Johnson was in his mid-forties, smooth, intelligent, leading-man handsome with a full head of silvering brown hair, wearing a brown sportjacket and a yellow sportshirt and looking, well, Hollywood. He had already explained that he was a former actor, occasional screenwriter and that he’d written a true crime book about the Manson family that had led to more work in that vein.
“I stumbled onto this character quite by accident,” Johnson said. “A girlfriend and I were visiting this couple in Silver Lake, where I was living at the time. It was a little party, maybe half a dozen people, some of them fairly rough characters-I know my girl told me later she’d felt uneasy.”
The host of the party had taken all his guests out to the garage, to see if he had “anything they wanted.”
“It was full of stuff-stereo equipment, TVs, golf clubs, you name it-guy was a thief, obviously, or a fence. Anyway, as the night wore on, we were listening to old records from the ’40s and ’50s, and this tall, thin, sick-lookin’ character starts reminiscing about Los Angeles in the ’40s, after the war. I mentioned I was working on a book about that period. He asked me what the subject was, and I said the Black Dahlia murder… And he said he knew her.”
“Did you take this seriously? It was a party, you were all drinking…”
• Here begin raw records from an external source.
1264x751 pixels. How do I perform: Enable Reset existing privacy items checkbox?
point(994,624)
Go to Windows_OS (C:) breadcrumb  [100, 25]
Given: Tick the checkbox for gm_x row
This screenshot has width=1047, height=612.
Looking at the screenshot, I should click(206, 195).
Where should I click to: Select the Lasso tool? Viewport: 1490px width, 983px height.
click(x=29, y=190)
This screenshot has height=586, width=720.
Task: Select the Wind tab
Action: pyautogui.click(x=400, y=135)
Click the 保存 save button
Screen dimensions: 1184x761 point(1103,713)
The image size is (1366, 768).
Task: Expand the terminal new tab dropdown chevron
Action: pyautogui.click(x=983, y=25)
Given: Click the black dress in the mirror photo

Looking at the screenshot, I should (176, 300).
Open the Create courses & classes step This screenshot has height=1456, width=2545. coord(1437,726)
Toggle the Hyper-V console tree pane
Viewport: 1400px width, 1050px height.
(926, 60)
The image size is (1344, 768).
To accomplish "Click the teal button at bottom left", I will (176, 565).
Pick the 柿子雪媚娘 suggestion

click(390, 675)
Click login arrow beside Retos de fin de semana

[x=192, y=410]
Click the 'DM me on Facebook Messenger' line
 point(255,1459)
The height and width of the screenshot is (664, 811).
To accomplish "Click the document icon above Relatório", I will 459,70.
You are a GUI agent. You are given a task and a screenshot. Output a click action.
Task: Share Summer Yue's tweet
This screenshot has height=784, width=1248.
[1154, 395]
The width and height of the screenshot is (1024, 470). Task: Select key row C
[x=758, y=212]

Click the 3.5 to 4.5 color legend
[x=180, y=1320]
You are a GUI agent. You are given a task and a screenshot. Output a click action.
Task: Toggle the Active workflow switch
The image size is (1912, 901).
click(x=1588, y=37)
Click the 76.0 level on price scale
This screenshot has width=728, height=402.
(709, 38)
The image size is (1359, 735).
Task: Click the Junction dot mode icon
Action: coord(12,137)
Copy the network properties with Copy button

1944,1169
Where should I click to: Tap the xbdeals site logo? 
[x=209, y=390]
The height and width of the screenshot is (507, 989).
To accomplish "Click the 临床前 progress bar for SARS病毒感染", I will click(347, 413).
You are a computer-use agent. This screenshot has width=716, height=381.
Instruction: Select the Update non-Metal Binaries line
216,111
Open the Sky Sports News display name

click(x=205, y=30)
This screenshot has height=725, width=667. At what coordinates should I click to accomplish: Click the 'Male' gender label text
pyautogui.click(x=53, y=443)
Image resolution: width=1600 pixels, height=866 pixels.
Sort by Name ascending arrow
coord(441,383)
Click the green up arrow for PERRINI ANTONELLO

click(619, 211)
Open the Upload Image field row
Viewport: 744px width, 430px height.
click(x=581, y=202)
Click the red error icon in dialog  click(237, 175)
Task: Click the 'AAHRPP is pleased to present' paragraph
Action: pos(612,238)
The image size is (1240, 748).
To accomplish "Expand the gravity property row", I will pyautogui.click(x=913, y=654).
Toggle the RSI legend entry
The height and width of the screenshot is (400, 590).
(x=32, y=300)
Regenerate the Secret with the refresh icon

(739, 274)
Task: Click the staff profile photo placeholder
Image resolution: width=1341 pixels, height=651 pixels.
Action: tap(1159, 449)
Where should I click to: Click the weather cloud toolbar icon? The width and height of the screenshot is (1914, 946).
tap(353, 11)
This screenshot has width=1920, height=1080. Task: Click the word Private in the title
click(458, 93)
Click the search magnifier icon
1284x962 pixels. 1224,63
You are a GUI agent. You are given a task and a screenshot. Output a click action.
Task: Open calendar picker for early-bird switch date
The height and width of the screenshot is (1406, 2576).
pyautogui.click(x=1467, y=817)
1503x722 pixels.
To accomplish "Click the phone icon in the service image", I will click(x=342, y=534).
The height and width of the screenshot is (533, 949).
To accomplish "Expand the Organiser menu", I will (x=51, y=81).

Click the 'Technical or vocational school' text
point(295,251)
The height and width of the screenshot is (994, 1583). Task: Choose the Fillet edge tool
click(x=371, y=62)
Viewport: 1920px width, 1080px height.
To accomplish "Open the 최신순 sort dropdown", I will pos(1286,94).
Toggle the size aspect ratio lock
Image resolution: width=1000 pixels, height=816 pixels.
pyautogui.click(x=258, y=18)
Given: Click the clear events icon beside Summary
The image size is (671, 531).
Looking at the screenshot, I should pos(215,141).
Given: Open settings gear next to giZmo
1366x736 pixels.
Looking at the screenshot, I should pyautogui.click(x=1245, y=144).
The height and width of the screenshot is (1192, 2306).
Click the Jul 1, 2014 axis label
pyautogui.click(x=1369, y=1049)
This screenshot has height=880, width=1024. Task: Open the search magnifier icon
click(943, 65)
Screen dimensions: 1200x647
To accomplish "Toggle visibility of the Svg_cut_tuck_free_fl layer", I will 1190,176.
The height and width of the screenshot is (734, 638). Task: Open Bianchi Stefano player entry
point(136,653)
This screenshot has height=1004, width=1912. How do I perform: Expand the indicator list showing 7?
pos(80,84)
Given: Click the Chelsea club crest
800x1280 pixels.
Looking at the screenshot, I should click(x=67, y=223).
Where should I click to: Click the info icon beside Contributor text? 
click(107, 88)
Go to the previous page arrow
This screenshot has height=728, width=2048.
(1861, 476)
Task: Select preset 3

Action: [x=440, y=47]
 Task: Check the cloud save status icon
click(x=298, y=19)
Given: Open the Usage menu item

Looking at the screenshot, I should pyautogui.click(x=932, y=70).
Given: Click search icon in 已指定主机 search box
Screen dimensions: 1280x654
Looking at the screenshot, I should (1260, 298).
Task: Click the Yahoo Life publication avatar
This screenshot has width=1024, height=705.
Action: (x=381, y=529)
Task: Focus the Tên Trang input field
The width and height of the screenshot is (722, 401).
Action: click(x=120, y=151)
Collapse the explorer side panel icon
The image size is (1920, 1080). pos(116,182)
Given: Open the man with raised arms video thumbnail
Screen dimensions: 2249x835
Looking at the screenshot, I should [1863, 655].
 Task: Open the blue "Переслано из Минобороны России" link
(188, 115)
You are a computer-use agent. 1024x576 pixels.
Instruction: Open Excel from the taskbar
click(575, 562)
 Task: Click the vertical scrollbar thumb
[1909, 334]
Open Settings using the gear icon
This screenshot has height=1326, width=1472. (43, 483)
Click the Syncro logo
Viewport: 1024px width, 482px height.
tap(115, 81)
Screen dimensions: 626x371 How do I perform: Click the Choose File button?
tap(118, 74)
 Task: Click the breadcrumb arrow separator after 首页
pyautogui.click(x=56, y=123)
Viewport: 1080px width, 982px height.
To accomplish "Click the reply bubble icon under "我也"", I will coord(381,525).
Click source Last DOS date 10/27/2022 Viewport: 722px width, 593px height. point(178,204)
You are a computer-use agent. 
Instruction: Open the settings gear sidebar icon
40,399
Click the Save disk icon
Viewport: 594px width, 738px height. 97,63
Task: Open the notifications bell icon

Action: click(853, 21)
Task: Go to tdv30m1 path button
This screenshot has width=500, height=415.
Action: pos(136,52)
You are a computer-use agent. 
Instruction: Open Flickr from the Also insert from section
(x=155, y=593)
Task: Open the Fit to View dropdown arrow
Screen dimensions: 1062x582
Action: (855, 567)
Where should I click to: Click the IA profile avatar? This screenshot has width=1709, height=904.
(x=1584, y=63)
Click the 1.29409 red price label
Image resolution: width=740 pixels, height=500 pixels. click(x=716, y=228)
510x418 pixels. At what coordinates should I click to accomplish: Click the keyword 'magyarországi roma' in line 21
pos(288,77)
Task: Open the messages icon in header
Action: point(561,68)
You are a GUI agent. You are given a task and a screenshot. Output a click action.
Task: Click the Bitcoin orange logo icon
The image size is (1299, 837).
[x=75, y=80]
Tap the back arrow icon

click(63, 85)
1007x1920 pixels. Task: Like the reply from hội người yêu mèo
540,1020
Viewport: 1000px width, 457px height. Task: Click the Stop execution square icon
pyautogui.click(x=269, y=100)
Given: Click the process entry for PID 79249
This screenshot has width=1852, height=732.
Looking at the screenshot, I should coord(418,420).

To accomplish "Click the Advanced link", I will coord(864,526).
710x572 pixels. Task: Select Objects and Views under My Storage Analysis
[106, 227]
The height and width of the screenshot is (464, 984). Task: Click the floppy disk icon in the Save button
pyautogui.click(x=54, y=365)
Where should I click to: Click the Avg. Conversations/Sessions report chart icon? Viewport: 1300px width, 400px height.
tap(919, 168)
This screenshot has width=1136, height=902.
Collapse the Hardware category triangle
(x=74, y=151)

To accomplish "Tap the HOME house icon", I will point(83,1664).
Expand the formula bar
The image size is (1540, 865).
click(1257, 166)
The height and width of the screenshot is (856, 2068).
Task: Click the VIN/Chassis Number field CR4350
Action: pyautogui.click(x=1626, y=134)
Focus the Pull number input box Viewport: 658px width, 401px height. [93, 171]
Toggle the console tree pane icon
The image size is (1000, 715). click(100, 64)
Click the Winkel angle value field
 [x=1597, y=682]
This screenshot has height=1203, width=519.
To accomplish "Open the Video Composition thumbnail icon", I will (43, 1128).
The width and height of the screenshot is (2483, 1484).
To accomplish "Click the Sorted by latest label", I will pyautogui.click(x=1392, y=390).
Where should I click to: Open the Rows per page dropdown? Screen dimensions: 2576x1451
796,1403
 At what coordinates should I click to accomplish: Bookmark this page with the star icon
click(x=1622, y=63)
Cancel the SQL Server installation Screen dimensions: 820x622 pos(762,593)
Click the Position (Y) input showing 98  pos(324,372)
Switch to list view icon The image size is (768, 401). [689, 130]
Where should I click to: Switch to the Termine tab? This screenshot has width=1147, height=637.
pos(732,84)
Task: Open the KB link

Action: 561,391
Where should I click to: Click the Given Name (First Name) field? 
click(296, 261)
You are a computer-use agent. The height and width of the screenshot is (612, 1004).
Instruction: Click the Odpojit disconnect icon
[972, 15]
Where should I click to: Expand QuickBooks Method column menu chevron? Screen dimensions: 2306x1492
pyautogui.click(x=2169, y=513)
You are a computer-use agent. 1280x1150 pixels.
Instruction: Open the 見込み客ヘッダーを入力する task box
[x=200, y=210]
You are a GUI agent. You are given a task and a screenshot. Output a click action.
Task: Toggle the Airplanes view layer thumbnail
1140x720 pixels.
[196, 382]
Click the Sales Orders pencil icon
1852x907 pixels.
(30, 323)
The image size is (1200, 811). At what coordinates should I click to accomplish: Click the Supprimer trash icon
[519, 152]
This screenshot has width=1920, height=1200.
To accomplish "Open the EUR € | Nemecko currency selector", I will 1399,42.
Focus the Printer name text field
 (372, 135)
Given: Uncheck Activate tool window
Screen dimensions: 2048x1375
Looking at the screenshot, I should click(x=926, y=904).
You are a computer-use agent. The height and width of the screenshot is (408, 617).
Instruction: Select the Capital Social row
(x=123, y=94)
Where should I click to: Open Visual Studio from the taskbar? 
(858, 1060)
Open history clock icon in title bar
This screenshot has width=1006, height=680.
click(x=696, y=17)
“I took him seriously-there was something… intense and, frankly, creepy about his manner. He said he used to know Elizabeth Short when she hung out at a cafe on McCadden. He said he knew one of the members of a heist crew who hung out there, too, a Bobby Savarino.”
“Really.”
“Anyway, he asked me if I was willing to pay him for information, and I said yes, if it proved of value. Imagine my surprise when, over time, this developed into him saying he knew the killer, and that the killer had confessed to him.”
“Have you checked up on this guy?”
“Shit, yes. He’s got a five-page rap sheet and a dozen AKAs-burglary, theft, vagrancy, intoxication, lewd conduct. He’s gay, or anyway, bi. Served a couple short stretches.”
“What do you want from me?”
Johnson leaned forward, his passion for the subject palpable. “You worked on the Black Dahlia case-hell, you found the body.”
I shrugged. “I was there when the body was found. I did background investigation for the Examiner.”